Harvard College will increase financial aid for undergraduates by 9 percent, to a record $158 million, for the upcoming 2010-11 academic year. This $13 million increase will help keep Harvard affordable and ensure no change in the financial burden for the more than 60 percent of students who receive aid. The estimated average need-based grant award is approximately $40,000.

As a result of this investment, families with undergraduates receiving aid at Harvard will pay an estimated average cost of approximately $11,500 next year, which is unchanged from the current year. Additionally, Harvard will continue its efforts to keep overall tuition growth moderate for all families, holding this year’s increase to 3.8 percent, for a total cost of $50,724.

“Harvard remains committed to a fully need-blind admissions policy that will enable us to continue attracting the most talented students, regardless of their economic circumstances,” said Michael D. Smith, dean of the Faculty of Arts and Sciences and John H. Finley Jr. Professor of Engineering and Applied Sciences. “In light of the challenges confronting families across America, we continue to expand our already generous financial aid program so that Harvard will remain accessible to families from all economic backgrounds.”

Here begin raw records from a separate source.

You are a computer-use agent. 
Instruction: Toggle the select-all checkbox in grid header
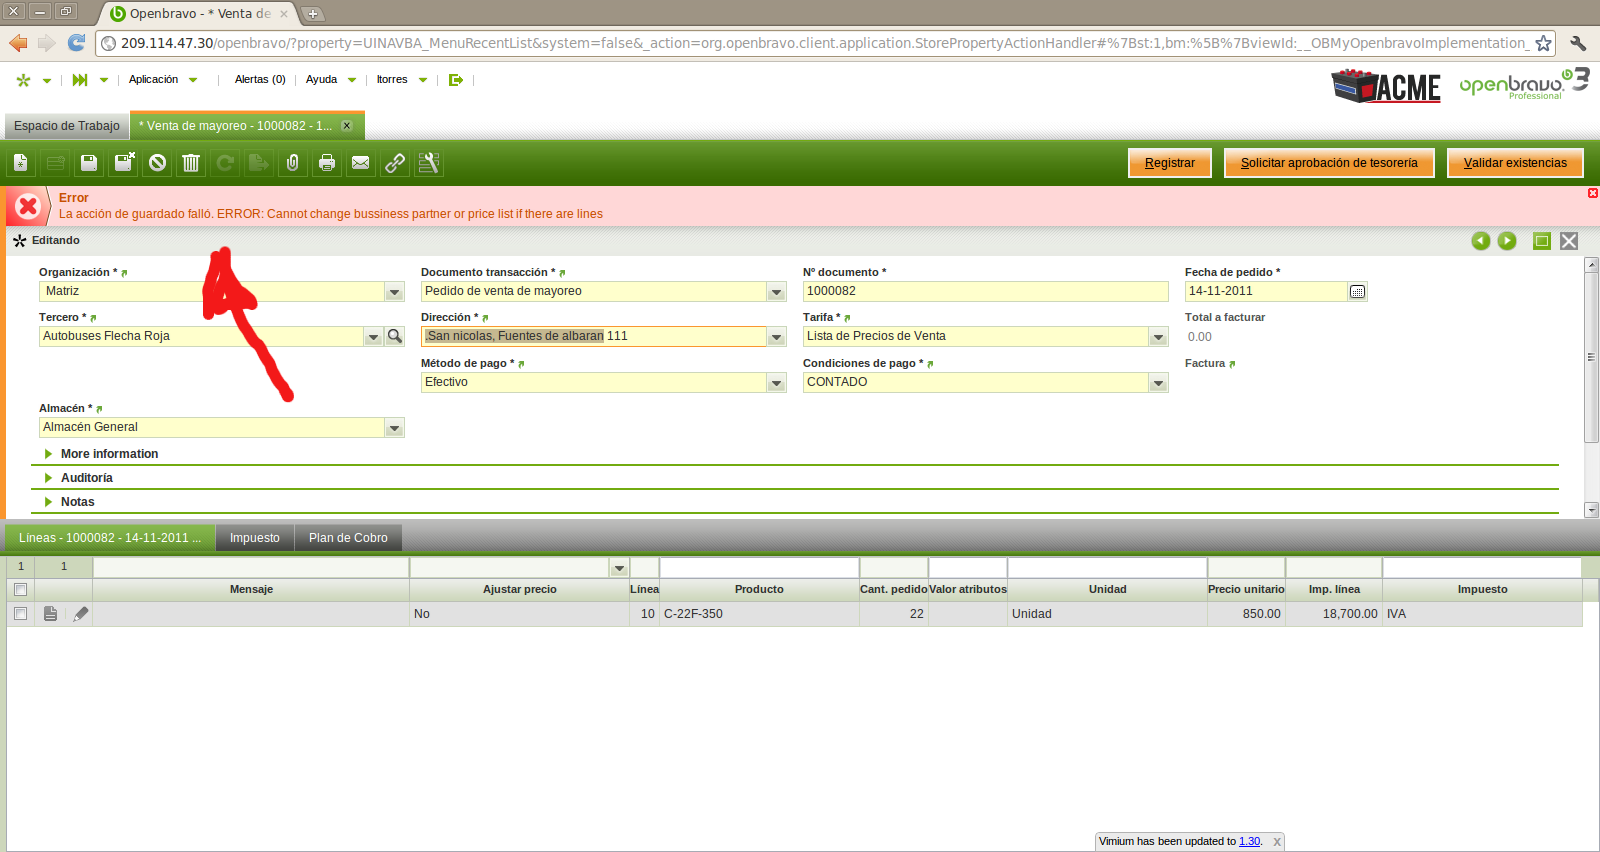coord(20,590)
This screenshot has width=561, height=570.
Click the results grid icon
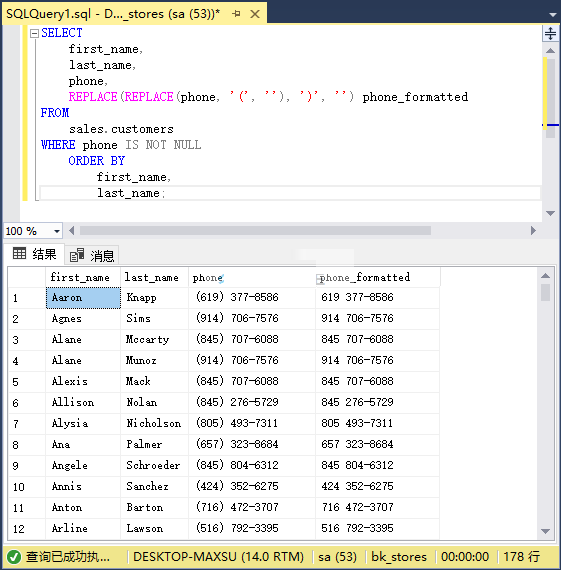click(x=19, y=253)
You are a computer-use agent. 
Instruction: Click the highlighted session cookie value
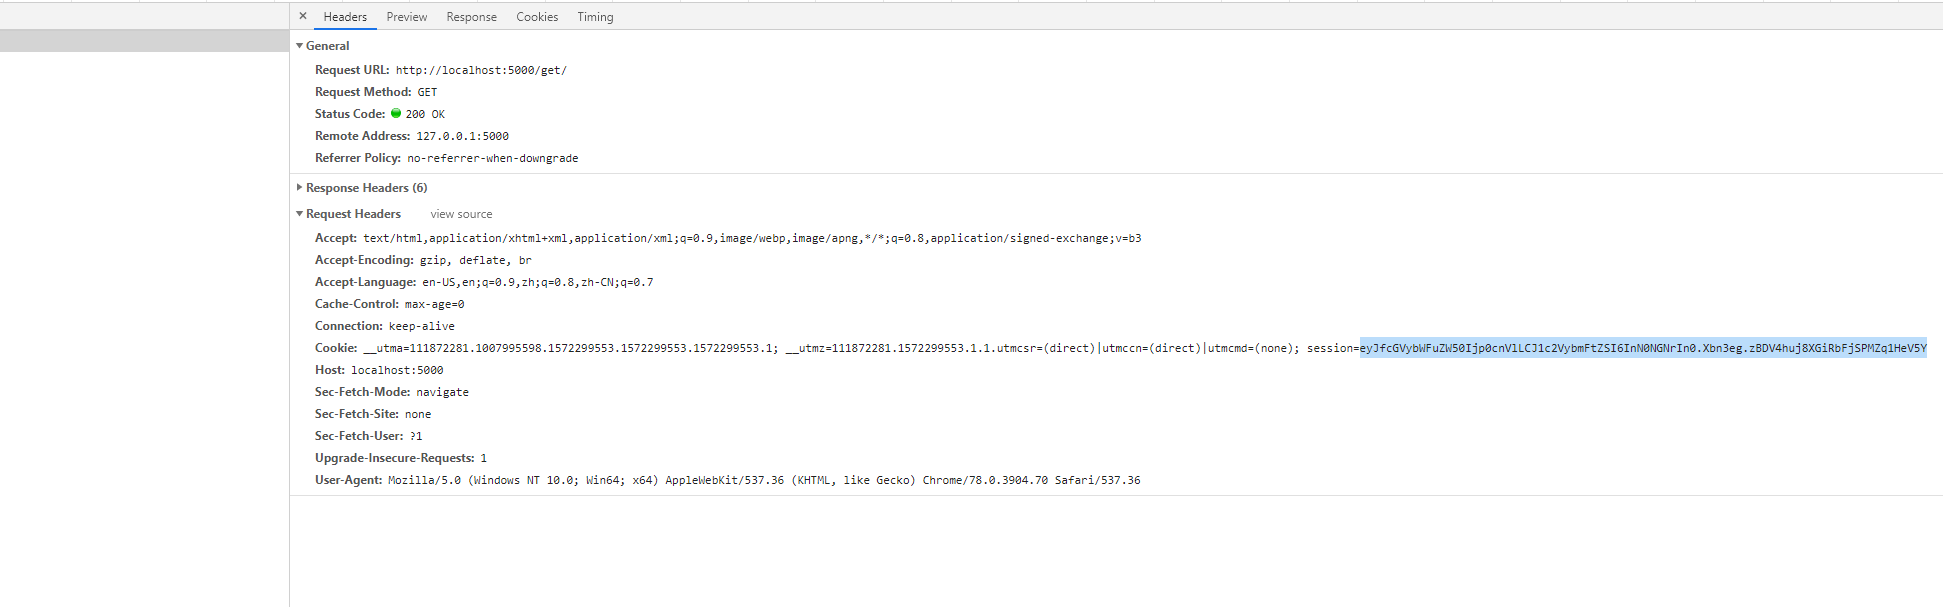(1642, 348)
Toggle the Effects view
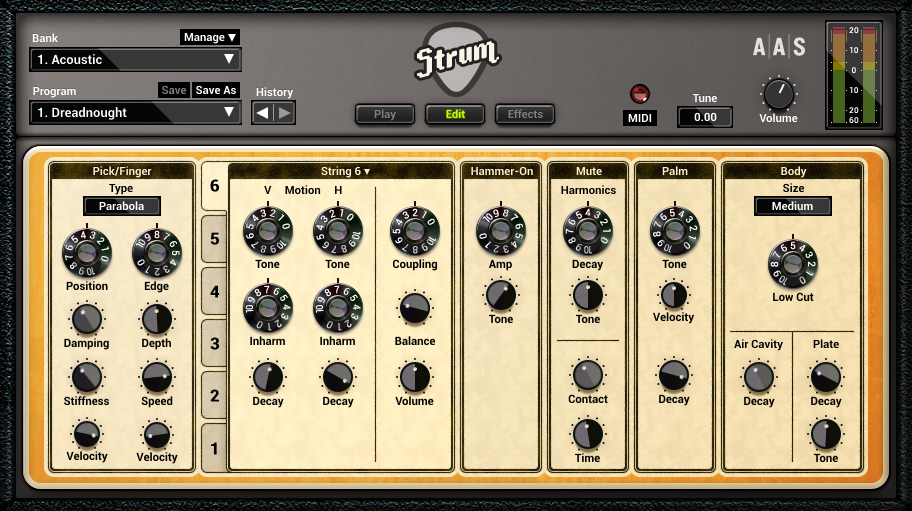The image size is (912, 511). (525, 114)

In 2007, Harvard introduced a new financial aid plan that dramatically reduced the amount that families with incomes below $180,000 are expected to pay. Families with incomes above $120,000 and below $180,000 with assets typical for these income levels are asked to contribute 10 percent of their incomes. For those families with incomes below $120,000, the parental contribution declines steadily from 10 percent, reaching zero for those with incomes at $60,000 and below.